═════ Stored data
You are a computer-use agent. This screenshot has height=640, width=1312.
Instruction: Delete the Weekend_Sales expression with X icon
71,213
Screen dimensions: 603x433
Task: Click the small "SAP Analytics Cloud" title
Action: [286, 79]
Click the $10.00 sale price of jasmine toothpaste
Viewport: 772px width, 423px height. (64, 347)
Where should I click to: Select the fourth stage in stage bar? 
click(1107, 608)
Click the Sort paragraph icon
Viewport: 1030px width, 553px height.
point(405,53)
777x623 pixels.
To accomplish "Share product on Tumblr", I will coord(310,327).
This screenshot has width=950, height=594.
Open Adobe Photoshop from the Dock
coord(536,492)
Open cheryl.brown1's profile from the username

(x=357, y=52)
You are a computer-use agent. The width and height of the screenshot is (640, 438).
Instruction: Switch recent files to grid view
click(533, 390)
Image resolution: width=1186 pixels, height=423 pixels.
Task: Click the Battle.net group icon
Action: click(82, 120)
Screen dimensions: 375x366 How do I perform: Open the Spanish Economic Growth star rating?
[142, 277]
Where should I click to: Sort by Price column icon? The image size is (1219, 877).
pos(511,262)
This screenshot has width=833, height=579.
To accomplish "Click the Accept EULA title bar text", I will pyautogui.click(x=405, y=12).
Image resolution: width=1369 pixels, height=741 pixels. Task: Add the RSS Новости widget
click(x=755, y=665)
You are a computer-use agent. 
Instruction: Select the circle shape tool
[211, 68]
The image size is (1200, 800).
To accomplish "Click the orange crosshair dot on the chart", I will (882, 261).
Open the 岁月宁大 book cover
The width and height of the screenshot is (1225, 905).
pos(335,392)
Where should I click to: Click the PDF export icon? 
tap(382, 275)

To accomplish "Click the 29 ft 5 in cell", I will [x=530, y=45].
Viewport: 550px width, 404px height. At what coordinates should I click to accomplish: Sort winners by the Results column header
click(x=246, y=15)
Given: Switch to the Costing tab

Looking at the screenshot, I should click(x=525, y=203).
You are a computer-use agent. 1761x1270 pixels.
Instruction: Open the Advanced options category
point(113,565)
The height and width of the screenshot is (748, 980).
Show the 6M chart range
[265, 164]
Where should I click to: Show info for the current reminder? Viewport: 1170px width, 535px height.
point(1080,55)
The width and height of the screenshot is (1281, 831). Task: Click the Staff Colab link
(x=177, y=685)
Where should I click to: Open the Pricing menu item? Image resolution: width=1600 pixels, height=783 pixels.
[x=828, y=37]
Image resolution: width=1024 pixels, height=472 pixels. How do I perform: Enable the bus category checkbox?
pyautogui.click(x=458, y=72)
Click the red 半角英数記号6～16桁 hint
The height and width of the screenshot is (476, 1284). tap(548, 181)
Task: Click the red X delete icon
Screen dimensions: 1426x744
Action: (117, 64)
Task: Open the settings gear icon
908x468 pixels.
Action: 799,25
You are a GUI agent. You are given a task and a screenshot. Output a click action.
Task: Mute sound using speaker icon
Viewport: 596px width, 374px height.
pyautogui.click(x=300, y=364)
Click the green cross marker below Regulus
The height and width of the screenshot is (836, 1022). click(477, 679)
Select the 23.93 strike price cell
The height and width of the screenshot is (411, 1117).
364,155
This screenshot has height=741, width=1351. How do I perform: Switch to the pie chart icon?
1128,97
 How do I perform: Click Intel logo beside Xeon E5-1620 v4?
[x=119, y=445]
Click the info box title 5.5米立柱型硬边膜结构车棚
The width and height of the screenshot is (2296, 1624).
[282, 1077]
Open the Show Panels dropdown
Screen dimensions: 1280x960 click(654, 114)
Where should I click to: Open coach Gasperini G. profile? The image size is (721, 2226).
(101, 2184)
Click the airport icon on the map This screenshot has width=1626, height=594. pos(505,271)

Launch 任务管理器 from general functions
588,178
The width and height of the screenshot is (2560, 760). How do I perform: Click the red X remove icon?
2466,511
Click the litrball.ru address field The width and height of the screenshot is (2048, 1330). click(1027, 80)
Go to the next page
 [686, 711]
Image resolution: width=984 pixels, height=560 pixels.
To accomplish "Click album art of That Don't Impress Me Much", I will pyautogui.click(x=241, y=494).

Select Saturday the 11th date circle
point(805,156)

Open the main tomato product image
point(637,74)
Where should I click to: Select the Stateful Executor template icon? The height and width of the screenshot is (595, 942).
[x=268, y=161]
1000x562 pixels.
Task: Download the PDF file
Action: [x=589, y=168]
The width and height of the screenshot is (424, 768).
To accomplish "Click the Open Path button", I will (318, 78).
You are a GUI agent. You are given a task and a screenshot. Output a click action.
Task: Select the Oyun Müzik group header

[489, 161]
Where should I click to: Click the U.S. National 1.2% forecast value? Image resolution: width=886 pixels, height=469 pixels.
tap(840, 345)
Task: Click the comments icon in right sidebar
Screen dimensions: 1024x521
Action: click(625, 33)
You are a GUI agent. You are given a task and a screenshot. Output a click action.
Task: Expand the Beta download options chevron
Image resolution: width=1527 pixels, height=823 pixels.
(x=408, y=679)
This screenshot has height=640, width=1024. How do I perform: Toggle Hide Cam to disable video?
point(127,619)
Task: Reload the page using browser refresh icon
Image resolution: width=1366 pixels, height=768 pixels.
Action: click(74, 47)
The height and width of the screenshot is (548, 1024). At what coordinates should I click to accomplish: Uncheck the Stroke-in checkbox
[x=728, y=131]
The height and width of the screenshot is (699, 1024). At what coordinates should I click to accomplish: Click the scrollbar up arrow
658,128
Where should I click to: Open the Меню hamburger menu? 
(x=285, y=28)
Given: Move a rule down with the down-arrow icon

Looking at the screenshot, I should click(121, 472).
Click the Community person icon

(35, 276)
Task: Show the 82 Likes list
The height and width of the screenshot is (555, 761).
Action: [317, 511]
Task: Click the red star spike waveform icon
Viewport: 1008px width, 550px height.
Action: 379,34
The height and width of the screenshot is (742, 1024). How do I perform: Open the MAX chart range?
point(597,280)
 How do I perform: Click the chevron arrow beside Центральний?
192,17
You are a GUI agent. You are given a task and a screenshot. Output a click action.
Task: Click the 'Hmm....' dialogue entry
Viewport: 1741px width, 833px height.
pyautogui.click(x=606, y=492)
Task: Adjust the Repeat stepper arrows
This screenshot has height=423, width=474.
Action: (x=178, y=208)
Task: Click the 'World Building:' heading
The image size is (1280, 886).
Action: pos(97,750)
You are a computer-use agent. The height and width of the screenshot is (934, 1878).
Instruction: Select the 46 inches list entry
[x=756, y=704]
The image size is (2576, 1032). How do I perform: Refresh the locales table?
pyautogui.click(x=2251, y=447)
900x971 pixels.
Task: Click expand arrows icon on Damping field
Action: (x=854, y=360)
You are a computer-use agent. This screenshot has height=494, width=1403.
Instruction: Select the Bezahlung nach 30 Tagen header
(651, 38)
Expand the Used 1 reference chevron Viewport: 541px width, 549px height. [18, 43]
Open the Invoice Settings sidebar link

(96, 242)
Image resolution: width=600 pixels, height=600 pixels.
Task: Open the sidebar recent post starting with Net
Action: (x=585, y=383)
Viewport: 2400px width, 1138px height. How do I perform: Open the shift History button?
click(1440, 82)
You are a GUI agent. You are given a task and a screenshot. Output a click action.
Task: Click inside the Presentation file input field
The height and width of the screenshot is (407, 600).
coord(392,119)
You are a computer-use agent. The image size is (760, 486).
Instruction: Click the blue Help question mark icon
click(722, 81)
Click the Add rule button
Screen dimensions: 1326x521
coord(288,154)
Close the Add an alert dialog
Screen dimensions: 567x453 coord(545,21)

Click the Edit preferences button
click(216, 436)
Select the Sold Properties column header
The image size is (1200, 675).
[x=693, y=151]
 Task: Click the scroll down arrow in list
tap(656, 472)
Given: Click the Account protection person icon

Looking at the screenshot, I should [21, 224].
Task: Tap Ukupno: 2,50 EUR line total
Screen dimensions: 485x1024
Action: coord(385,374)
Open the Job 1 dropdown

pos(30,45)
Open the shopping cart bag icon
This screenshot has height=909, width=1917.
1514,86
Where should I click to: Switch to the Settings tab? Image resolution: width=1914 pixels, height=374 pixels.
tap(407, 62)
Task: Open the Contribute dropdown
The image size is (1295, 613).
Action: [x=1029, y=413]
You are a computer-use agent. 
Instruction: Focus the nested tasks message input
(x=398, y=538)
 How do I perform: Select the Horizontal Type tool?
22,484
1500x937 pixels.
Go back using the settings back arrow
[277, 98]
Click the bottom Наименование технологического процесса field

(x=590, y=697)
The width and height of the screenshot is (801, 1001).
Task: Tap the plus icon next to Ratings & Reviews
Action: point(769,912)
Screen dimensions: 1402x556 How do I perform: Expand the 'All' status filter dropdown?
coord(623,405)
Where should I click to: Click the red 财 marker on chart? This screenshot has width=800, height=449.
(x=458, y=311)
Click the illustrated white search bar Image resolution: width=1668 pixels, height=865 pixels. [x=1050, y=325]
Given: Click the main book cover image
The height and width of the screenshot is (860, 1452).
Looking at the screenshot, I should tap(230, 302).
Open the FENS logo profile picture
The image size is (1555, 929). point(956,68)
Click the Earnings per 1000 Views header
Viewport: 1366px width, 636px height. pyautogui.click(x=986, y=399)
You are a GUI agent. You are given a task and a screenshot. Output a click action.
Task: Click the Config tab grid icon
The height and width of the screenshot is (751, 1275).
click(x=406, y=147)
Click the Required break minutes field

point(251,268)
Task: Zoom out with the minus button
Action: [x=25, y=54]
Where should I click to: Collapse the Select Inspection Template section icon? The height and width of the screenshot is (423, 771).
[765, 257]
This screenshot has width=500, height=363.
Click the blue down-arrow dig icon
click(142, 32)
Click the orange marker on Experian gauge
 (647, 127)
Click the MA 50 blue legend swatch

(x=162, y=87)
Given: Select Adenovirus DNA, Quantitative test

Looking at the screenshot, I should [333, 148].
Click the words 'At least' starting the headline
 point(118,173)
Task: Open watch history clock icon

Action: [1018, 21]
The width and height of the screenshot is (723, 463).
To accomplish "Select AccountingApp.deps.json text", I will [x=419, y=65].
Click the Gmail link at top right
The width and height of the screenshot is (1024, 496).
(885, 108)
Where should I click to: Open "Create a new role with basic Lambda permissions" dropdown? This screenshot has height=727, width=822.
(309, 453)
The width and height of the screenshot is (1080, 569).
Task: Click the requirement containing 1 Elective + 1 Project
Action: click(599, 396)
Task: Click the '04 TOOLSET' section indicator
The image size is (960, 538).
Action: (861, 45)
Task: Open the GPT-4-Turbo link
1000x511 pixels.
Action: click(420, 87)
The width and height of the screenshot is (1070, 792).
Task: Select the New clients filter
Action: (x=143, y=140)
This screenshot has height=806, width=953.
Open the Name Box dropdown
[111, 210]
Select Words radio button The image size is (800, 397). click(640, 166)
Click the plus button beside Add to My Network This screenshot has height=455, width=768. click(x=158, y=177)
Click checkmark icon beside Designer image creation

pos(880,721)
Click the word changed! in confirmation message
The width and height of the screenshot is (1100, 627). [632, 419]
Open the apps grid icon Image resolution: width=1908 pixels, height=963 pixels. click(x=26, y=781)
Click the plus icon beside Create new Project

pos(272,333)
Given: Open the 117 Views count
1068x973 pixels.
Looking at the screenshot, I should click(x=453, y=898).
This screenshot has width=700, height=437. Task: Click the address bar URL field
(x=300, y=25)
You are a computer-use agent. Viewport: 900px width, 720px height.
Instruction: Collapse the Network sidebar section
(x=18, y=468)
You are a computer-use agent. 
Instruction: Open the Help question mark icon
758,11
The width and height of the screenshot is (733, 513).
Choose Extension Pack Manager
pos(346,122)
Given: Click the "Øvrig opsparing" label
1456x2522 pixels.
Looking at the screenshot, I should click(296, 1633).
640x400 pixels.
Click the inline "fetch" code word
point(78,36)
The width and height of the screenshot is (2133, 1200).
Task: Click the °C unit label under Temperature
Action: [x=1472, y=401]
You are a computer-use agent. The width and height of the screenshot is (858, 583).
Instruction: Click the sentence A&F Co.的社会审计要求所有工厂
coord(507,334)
══════════
Task instructions →
There is a line with "1000x511 pixels." and a line with "Select Words radio" above. Copy exactly those two lines and all lines between them, with nothing else.

Solution to this problem →
1000x511 pixels.
Action: click(420, 87)
The width and height of the screenshot is (1070, 792).
Task: Select the New clients filter
Action: (x=143, y=140)
This screenshot has height=806, width=953.
Open the Name Box dropdown
[111, 210]
Select Words radio button The image size is (800, 397). click(640, 166)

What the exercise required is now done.